Coca Cola And The United States

1238 Words Sep 12th, 2015 5 Pages
While trade policies are generally favorable, and are becoming more liberalized, there still exists trade restrictive measures, such as tariffs. The U.S. continues to have one of the lowest tariff rates on its imports, but Pakistan and India have some of the highest, averaging around 50% (World Trade Report 2014, 2015). To circumvent the tariffs, Coca-Cola bought or established operations in these countries so it could distribute its products domestically instead exporting to those countries and encountering the high tariff rates (Bozer, 2012).
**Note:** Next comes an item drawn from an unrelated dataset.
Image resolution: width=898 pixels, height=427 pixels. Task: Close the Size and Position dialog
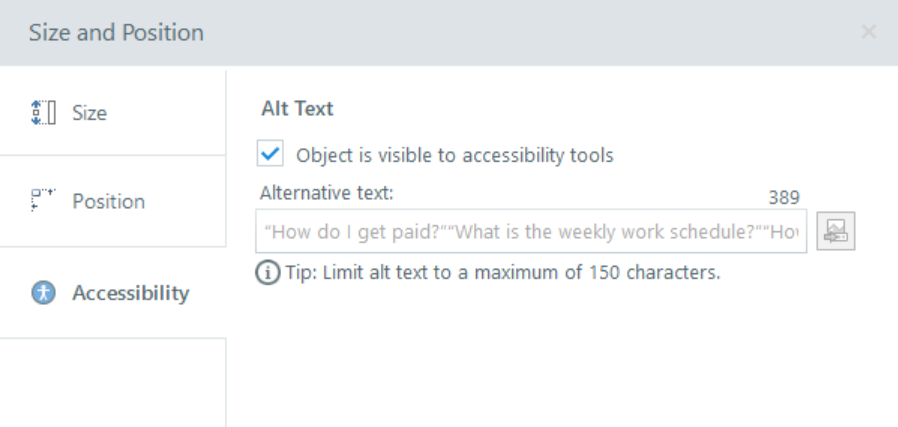[x=868, y=32]
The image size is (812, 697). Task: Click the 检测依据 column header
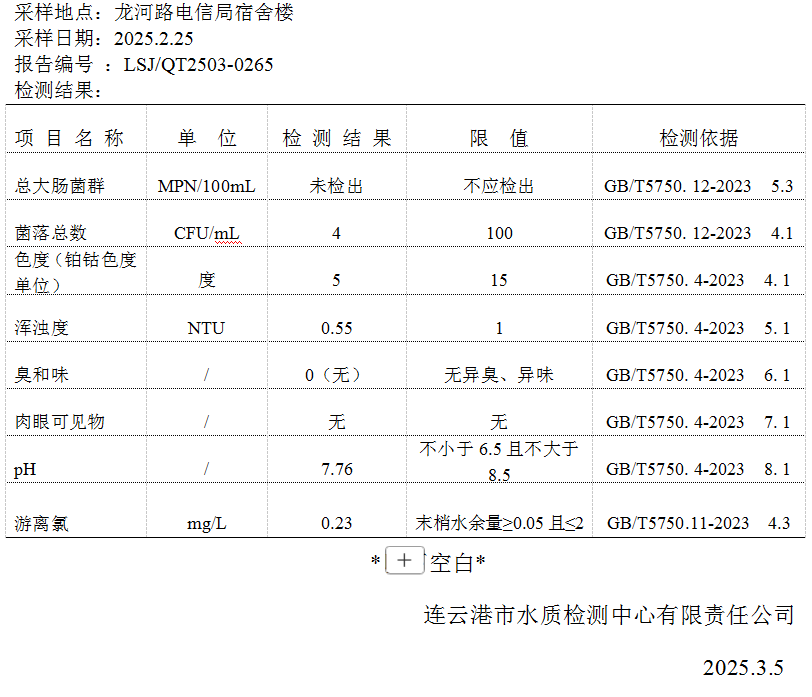[x=698, y=139]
Coca-Cola also faces tariffs in France as of 2011. The French tariff, which is being labeled as a tax so as not to appear to be trade-restrictive, is a 1 euro per can tax on sugary sparkling beverages (Watson, 2011). Coca-Cola employed approximately 3,000 French people and had announced its plan to invest $24 million in its Southern France plant at the time the tax was proposed (Abdullah, 2011). The company viewed this tax as a tariff that was aimed directly at Coca-Cola, but France insisted it was not a tariff and was only to fund public health programs (Abdullah, 2011). Despite the company’s protests, the tax was implemented and Coca-Cola has not taken actions to circumvent it yet.
Section VIII
Tariffs and protectionism are methods used to encourage consumption of a country’s domestic products. These measures are put in place by their governments. As has been the theme of this report, the looming uncertainty financially and…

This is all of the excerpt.